Tracing: Have a deeper look into Git process with trace2
For #4816 (closed)
Gitaly offloads a lot of complicated operations to git processes. When something goes wrong, it's quite hard to debug deeper into Git processes. In local environment, it's easy to plug some performance tools to measure how git process performs. It's not the case for the production environment. We can use some exposed logs, metrics, or similar statistical data. I wish we had a full descriptive picture, step by step, of an action. Distributed tracing may solve this problem. However, it has major problem: Most spans stop at git-spawning steps.
Git bundles a tool called Trace2. This tool enables Git processes to print underlying significant events and corresponding measurements. It collects the activities of child processes as well. Obviously, it adds some overhead to git processes and maybe some risks when passing the events in a fd. It may not very wise to enable Trace2 for all Git processes. However, it's a perfect fits for distributed tracing. We are sampling data at a very low rate.
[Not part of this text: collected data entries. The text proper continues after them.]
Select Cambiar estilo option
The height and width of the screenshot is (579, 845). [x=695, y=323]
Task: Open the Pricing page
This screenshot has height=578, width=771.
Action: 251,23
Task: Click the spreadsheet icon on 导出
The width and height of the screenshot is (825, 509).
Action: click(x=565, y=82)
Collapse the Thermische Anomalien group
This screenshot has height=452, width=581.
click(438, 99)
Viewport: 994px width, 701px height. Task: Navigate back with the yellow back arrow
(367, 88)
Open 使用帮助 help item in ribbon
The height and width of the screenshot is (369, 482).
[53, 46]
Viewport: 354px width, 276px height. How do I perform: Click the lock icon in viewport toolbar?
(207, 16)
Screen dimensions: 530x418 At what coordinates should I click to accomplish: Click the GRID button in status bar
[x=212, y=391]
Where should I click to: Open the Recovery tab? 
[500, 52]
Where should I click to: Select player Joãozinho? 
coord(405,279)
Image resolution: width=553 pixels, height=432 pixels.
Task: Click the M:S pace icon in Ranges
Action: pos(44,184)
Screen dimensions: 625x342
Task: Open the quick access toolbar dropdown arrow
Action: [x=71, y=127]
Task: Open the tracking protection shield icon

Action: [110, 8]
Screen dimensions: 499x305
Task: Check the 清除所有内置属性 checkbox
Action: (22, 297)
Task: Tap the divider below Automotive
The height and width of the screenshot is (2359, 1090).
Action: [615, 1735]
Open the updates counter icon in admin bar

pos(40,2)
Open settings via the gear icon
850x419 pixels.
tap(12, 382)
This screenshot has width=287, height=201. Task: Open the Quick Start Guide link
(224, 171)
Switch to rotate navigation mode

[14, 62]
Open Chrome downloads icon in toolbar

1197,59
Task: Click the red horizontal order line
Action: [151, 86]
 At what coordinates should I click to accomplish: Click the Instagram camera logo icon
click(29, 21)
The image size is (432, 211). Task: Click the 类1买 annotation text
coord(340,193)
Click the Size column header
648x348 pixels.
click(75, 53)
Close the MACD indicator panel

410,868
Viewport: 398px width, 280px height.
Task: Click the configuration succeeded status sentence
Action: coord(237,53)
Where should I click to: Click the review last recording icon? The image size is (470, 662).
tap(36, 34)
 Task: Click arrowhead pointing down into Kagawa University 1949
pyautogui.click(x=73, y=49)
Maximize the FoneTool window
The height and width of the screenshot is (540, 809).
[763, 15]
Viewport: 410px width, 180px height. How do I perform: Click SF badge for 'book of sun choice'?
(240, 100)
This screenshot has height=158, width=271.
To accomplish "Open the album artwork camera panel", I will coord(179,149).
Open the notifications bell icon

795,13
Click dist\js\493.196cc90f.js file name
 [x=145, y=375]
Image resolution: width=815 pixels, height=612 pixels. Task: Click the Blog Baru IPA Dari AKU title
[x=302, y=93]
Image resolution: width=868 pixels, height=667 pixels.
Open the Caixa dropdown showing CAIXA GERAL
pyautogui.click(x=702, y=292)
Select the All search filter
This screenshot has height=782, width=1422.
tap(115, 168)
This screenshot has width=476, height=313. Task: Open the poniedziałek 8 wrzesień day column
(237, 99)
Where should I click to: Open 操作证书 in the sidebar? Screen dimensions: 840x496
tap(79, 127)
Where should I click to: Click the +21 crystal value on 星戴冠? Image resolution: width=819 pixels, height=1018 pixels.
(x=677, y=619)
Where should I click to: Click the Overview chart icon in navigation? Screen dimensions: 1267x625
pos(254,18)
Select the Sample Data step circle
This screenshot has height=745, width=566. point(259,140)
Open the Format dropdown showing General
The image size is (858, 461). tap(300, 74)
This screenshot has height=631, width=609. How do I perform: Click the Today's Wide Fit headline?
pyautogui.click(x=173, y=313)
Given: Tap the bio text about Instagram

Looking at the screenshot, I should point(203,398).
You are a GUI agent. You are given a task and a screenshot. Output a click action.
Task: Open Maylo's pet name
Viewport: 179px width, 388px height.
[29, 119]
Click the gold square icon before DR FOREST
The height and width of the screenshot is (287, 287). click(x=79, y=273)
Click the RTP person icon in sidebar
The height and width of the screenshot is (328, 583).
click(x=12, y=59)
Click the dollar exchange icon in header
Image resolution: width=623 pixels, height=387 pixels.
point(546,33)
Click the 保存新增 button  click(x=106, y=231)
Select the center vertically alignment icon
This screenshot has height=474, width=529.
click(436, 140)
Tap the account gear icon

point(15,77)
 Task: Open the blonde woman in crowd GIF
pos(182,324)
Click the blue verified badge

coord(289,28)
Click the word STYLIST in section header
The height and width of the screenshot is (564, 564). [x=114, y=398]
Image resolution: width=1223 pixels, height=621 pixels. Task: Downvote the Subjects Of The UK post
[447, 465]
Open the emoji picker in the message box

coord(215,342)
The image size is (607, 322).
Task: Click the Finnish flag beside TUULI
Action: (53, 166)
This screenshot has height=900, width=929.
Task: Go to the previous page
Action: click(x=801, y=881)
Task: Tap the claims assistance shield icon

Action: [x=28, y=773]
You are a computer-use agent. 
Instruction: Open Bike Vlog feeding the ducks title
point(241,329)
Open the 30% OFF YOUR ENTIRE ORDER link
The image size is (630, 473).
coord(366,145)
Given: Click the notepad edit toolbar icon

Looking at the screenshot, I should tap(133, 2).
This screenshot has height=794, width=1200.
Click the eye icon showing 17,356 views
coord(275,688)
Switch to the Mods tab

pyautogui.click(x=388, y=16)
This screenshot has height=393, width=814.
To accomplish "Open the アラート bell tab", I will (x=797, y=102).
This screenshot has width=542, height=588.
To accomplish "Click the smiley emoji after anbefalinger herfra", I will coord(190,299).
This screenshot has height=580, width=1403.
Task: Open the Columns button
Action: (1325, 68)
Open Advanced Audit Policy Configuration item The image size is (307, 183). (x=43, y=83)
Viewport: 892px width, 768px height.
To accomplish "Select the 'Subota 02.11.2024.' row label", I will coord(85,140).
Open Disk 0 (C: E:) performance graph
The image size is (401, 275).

The exported events are also convenient to transform into Tracing spans.
So, the initial idea is to enable Trace2 for sampled trace only (blocked by Tracing: Add span's sampling status check to la... (#4805 - closed)). Apart from being used by distributed tracing, trace2 is also useful to export some underlying metrics, such as pack-objects (#4699 (closed)). So, it makes sense to convert the events to a tree data structure. This tree provides a walking method to implement hooks that serve data exporting.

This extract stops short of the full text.